Second, there must be moderate love expectations. Wang Xiaoling said that many people are looking forward to the "soul partner" and eager to meet someone who can understand anything without saying anything. Other people are not satisfied with themselves, but project the hope on their partners and hope that the other party is perfect. "Actually, these are‘ unreasonable expectations ’.”
She believes that the two people who tacitly tacitly talk about dialogue on the same channel. Even so, the two will still have misunderstandings due to individual differences, and they need to run in and effectively communicate with each other. The encounter of the two souls is fate, and it is necessary to run in each other for a long time. Properly reduce expectations, and more considerate tolerance is the best runner.
In the end, Wang Xiaoling believes that he must be prepared for love. Although people in love are longing for love to bloom, many couples are always separated for various reasons.
She analyzed whether to measure the success of love depends on whether to complete the two psychological tasks in this relationship: first, better understanding herself; the other is to enhance the ability of love and learn to love yourself and love others better. Lost love is painful, but it cannot be painful, and it must be gaining growth from falling in love. She suggested that young people not "dare not start" because they are "afraid of losing" and because they are scratching food, "then they can never feel the beauty of love, leaving a lot of regrets for themselves."

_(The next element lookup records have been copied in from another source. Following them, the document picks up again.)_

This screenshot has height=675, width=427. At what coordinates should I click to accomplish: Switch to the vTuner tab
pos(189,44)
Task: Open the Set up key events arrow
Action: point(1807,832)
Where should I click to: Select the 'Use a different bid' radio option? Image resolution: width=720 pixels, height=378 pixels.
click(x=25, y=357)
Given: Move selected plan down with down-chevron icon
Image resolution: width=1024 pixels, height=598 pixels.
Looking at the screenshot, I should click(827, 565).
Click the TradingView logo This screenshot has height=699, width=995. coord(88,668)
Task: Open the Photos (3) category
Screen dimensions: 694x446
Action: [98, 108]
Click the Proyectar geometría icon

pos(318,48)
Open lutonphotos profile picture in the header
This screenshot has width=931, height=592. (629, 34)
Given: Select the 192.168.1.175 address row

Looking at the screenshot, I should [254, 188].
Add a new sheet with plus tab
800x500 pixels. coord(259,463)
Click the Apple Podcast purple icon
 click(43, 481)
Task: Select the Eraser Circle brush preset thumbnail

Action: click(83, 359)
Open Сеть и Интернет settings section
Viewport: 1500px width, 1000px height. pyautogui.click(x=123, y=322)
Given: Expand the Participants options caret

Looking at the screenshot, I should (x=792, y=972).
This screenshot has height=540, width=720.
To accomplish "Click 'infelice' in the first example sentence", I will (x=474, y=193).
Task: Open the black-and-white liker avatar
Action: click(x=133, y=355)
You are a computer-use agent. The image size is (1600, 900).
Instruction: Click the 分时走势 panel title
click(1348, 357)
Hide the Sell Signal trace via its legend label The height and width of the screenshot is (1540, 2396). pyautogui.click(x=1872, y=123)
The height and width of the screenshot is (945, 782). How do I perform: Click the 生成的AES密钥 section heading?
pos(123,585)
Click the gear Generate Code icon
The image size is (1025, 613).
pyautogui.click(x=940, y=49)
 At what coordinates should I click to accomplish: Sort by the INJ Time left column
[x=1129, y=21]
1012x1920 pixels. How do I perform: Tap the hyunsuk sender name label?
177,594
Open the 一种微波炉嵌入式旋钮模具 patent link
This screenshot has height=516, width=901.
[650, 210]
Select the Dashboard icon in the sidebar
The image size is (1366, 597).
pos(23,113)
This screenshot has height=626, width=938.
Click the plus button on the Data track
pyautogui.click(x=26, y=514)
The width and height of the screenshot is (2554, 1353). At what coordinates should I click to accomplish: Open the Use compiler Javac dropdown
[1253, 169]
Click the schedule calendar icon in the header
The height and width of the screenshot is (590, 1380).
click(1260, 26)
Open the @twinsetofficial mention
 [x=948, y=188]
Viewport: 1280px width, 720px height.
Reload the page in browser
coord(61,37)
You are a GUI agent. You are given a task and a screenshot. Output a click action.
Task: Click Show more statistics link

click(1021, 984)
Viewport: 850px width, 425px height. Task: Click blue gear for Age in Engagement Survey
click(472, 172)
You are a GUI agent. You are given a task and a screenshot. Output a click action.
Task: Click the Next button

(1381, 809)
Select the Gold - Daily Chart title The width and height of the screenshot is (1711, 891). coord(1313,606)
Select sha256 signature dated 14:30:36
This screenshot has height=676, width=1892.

"Of course, the sufficient psychological preparation is just the beginning. What kind of scenery will this unknown journey go and whether the journey is happy, you need two people to experience and experience it together." Wang Xiaoling said that sometimes, love is caught off guard, maybe it may be too late to come. When you are fully prepared, you will start "Speaking of travel". As long as two people love each other, the problem is not a problem. How can the problem be a problem? Good intimacy is to need two people to operate together.